The saga meanders from her childhood to adulthood as her dad mounted an acting career first on the stage, then film, and finally TV.  Along the way, she liberally recounts their pot parties together.   I guess the father and daughter who smoke joints together form a special bond.  Then there's a lot of family nudity and all sorts of stuff that was perfected in the mud at Woodstock.  This is was quite the free wheeling life style.   And, essentially, that's all the author focuses on.

Yawn.

By half way through the book, I was so completely uninterested by it all that I started to skim the rest of the pages.   I started to look for names that might trigger some nice tidbits.  Patrick Duffy.  Linda Gray.  Victoria Principal. Barbara Eden.   
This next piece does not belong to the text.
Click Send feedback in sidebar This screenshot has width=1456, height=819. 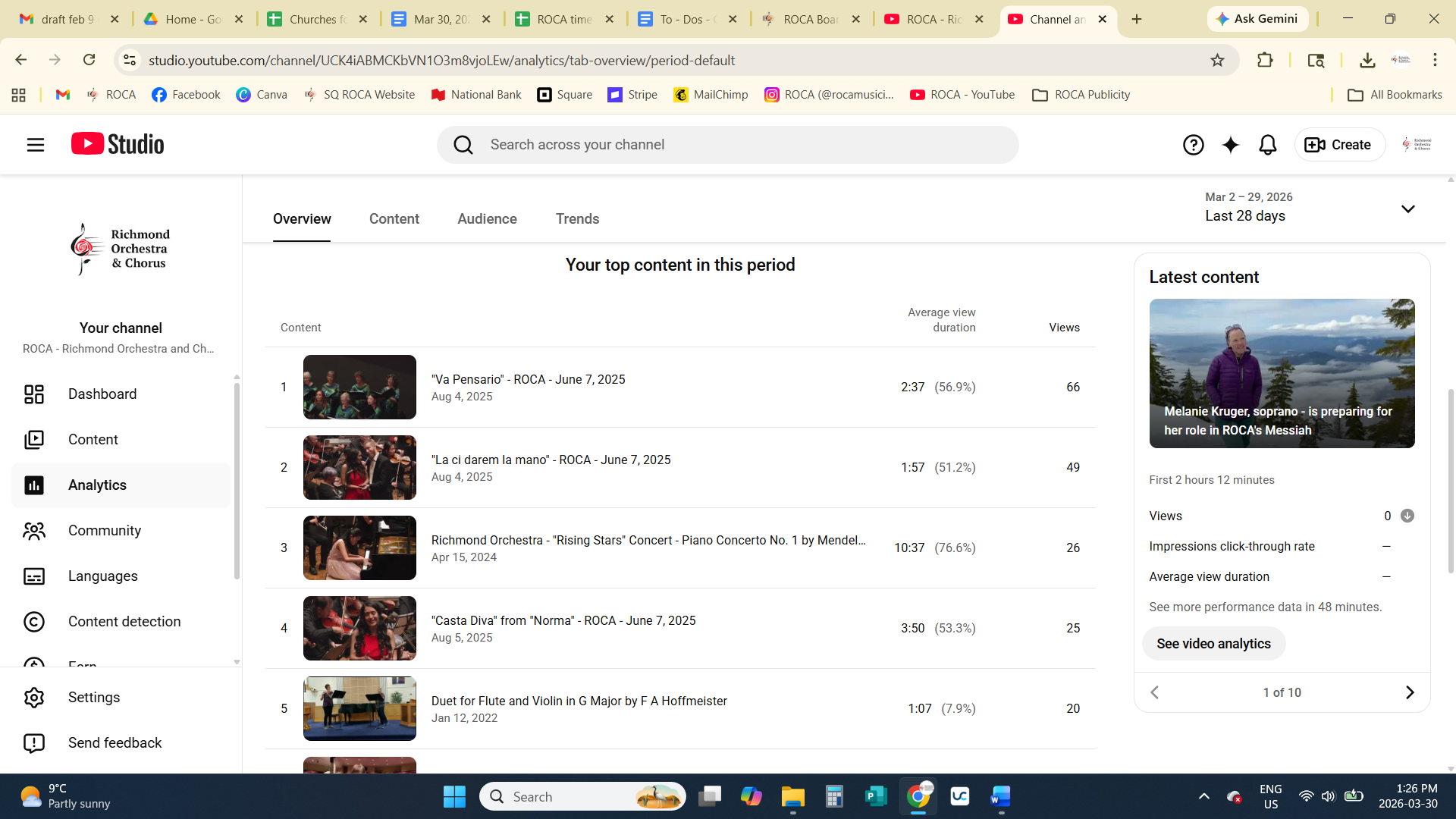(x=115, y=743)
Nothing.   Even when the TV work was discussed, it was indeed some goofy drug episode or an art gallery showing that Kristina's work was featured in.   Ugh.   At least, she can paint.   She certainly can't write.

Technically, I guess I did finish the book because I did look at every page of it.  But absorb any of it?  Lord, no.

Kristina, please forgive me.

Dinner last night:  Prosciutto, heirloom tomato, and mozzarella salad.